Always await graph.drain() in short-lived processes; supply a timeout if observers might hang

CompiledGraph.invoke() returns when the graph reaches END or raises; observer events are dispatched onto a per-invocation queue and delivered by a background worker. The graph's execution loop never awaits observer processing. In a long-running service this is invisible — the worker drains naturally. In a CLI, script, or serverless function, the process exits before the worker finishes, and any late observer events (typically the last node's completed event plus any checkpoint_saved events) get dropped.

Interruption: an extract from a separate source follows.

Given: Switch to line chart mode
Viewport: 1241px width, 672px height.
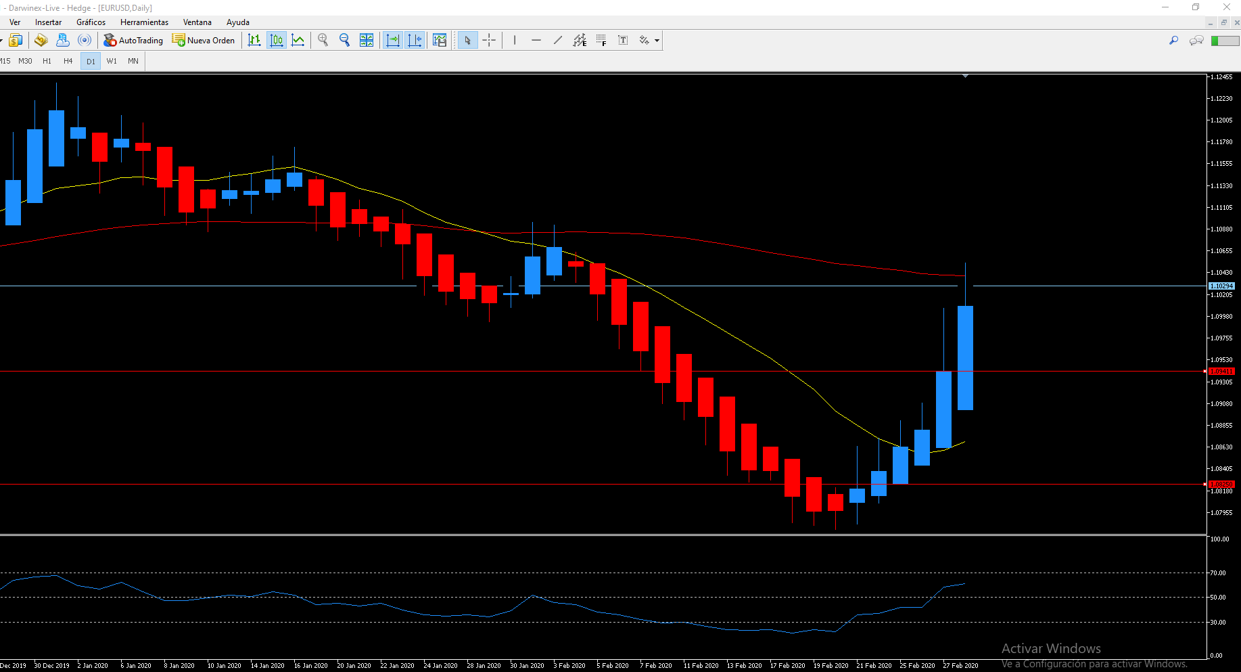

Always call await graph.drain() before the short-lived process exits. If your observer set includes anything that might hang (a metrics observer with a flaky network endpoint, an OTel exporter behind a slow OTLP collector), supply a timeout:

summary = await graph.drain(timeout=5.0)
if summary.timeout_reached:
    log.warning("drain truncated: %d events undelivered", summary.undelivered_count)

The compiled graph stays usable for subsequent invocations after a timed-out drain — workers are cancelled cleanly, no partial state leaks.

Three exception hierarchies; know which one your code catches

openarmature exceptions split across three sibling hierarchies:

  • RuntimeGraphError (in openarmature.graph) — node execution failures: NodeException, RoutingError, EdgeException, ReducerError, StateValidationError. Each has a category string matching the spec's canonical error categories.
  • CheckpointError (in openarmature.checkpoint) — persistence failures: CheckpointNotFound, CheckpointSaveFailed, CheckpointRecordInvalid, CheckpointStateMigrationMissing, CheckpointStateMigrationFailed, CheckpointStateMigrationChainAmbiguous.
  • LlmProviderError (in openarmature.llm) — provider call failures: ProviderAuthentication, ProviderInvalidRequest, ProviderInvalidResponse, ProviderInvalidModel, ProviderModelNotLoaded, ProviderRateLimit, ProviderUnavailable, ProviderUnsupportedContentBlock, StructuredOutputInvalid.

Catching Exception works but is too broad; catching one hierarchy misses the other two. If you want to branch on category strings (e.g., for retry logic), catch the relevant base — RuntimeGraphError covers all five spec runtime categories, LlmProviderError covers all nine provider categories, CheckpointError covers all six checkpoint categories. The TRANSIENT_CATEGORIES frozenset in openarmature.llm enumerates which provider categories are retriable.